2010: 80,000 words is a lot! 2013: 80,000 words is not enough!

So, I have finished the full draft! Excuse me a minute while I happy-dance next to my desk for a few minutes, while simultaneously feeling weak with relief and also anxious about the comments and feedback I am waiting for and the next set of revisions (which will probably also suck). I actually managed to write over 80,000 words. 80,000 interesting, articulate words. At least, I think they are but I cannot be unbiased about this at all.

I have been thinking about this magical number of 80,000 words, and how huge that seemed when I registered for this PhD in 2010 (ending that year with a few words in the form of notes and scribbles but nothing I wanted anyone to read), and how that number seems too little now. I have written more than 80,000. In fact, before I finished the introduction and wrote the conclusion I already had 77,000 odd words. So there was a new kind of anxiety. In 2010 the anxiety was along the lines of ‘how on earth will I even find that much to say? I don’t have that many words in me!’ Even at the end of 2012 when all I really had was a draft of the theory/concept chapter and half an introduction, and a few scribbles about the methodology I only had about 22,000 words. So I was still wondering, quite seriously, how the Thesis would be long enough. Or, you know, just enough. Now the anxiety is ‘how will I cut this down when all the words I have are necessary?’
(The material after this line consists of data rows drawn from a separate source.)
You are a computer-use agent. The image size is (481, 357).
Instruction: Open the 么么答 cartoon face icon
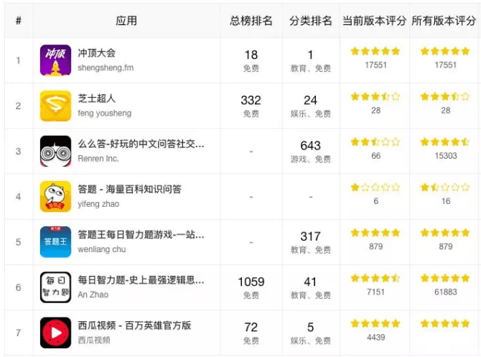(x=55, y=151)
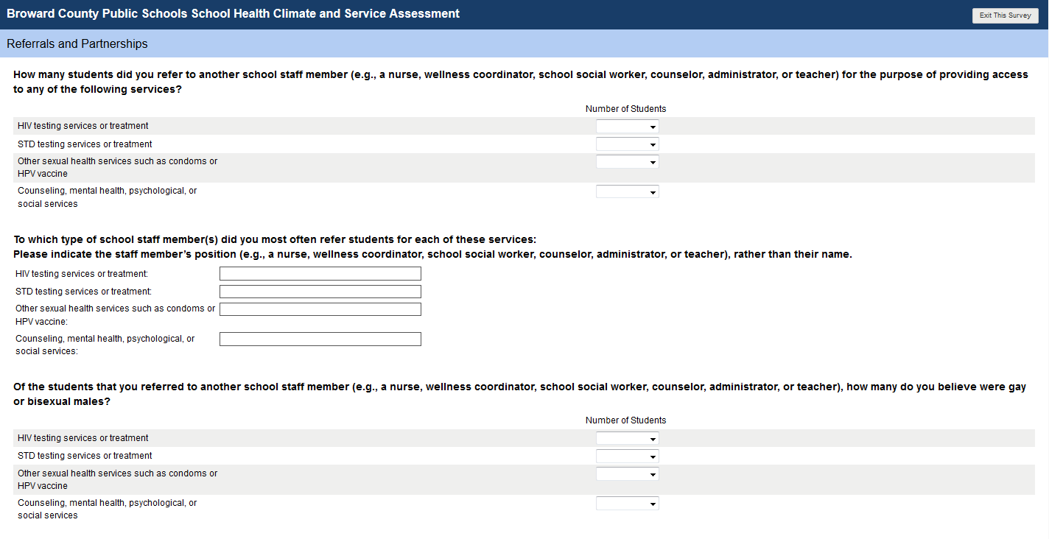Image resolution: width=1049 pixels, height=539 pixels.
Task: Click the 'STD testing services or treatment:' text field label
Action: point(83,292)
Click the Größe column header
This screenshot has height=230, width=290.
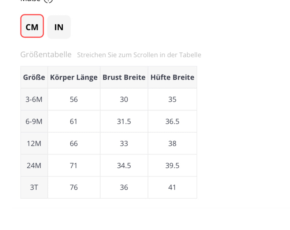[x=34, y=77]
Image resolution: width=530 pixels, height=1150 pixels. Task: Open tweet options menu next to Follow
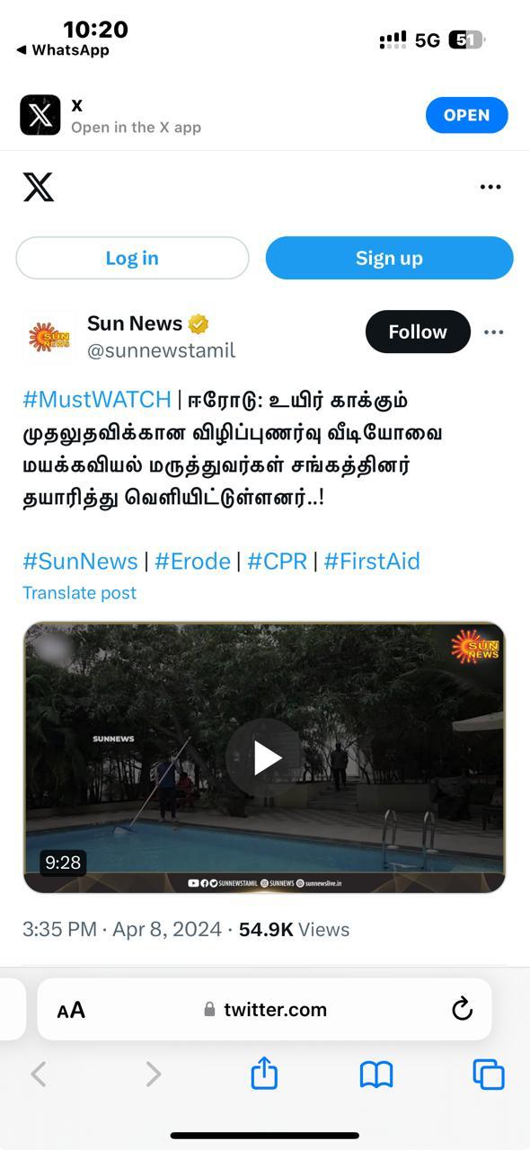click(x=494, y=332)
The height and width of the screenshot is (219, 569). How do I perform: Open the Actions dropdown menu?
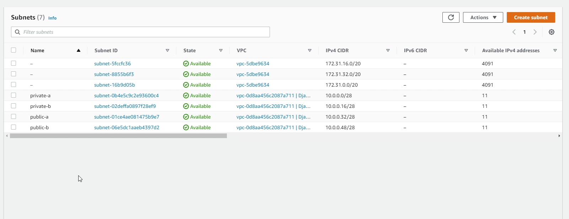coord(483,17)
This has been a big year, writing-wise. When I started the year I had a draft of one chapter and half of another; I still had the methodology and two case studies to write. Oh, and a conclusion. And all the fiddly bits like an abstract and a list of terms and a reference list. So, I felt overwhelmed and quite daunted, but determined to Get It Done. I spent the first semester gathering data, and writing very little, and when I sat down to start writing in June what I found, almost unbelievably considering how slowly and painfully the words eked out my my mind and my fingers last year, was that the words came pouring out and very soon I had too many words. I found myself writing and thinking quite productively most days, and it was really lovely and affirming after 2 and a half tough years of writing very little that could be shown to my supervisor and commented on usefully. It helped, too, that I had been reading and staring at and coding data for months and had a lot to write about. I embraced freewriting, which I have also written about here, and this helped me to get going and stay going. I wrote in my research journal almost every day, and this informal writing also helped a lot. I used all the tricks I have learned along the way to keep myself writing and it has, so far, worked well. Too well, you might say, considering all the editing I now have to do to cut myself down to around 80,000 words.
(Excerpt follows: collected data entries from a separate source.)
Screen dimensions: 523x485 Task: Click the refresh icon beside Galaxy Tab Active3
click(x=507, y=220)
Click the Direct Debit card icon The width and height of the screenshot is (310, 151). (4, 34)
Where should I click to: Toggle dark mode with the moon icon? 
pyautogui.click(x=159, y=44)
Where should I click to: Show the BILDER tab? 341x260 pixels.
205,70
It’s funny how I have measured the worthiness of my days in words. ‘Today was a good day, I wrote 2354 words’. ‘Yesterday was not a good day, I wrote no words’. And the words that count are the words that go into the Thesis and stay there. But there are lots of other words that count too – the ones you say to yourself about your thinking as you drive to work or home again; the ones your scribble in your PhD journal; the ones you say to your supervisor or critical friends or your partner over dinner. As long as you are talking and scribbling in ways that are helping you shape your thinking, you are moving forward. I have learnt that all these words add up more quickly than you think they will. It’s a slow start and this is frustrating because most days you just want the Thesis to be written already. You don’t have all the words in the beginning, and you have more in the middle even though they still do not seem like enough. But if you hang in and keep the writing going as much and as often as you can, the words will come. So many that you may well amaze and impress yourself. I hope you do.